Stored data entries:
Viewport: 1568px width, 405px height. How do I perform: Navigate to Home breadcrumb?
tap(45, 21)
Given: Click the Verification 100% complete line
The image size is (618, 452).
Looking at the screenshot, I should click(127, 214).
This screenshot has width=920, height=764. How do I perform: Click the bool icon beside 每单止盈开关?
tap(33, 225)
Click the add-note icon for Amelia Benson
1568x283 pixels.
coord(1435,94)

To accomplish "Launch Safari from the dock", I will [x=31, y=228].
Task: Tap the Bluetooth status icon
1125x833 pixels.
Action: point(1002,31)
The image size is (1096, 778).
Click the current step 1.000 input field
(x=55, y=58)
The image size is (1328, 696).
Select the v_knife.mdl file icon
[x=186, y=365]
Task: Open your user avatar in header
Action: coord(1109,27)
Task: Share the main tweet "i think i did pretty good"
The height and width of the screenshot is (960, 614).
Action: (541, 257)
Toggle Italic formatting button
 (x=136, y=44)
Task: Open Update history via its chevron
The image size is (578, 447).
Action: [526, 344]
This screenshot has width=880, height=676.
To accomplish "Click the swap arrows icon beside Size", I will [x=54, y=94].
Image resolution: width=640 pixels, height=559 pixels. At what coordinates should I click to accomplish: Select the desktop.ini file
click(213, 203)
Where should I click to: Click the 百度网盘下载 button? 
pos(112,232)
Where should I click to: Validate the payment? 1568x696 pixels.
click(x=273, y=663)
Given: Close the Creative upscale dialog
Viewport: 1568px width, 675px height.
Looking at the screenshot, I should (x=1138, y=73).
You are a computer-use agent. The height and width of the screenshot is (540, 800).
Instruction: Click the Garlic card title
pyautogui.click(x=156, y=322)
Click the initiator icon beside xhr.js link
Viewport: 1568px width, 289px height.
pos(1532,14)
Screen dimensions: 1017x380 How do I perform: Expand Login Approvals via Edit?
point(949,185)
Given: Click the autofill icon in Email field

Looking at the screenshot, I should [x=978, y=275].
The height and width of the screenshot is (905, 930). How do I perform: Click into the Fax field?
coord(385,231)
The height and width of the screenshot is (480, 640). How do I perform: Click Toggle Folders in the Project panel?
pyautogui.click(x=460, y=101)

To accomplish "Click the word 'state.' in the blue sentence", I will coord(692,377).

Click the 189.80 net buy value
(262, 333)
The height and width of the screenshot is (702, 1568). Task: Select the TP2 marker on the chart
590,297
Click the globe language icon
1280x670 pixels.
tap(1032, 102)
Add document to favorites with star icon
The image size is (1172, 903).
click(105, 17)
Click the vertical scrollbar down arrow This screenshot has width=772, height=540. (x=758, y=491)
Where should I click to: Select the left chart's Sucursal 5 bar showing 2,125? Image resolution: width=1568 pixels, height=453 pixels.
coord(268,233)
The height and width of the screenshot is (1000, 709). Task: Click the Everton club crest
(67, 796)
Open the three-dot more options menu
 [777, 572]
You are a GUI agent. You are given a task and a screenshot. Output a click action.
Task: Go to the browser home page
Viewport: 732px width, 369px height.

» Problem: Given the word "agent", show every line of the records that contains it.

» Response to the task:
You are a computer-use agent. The height and width of the screenshot is (540, 800).
You are a GUI agent. You are given a task and a screenshot. Output a click action.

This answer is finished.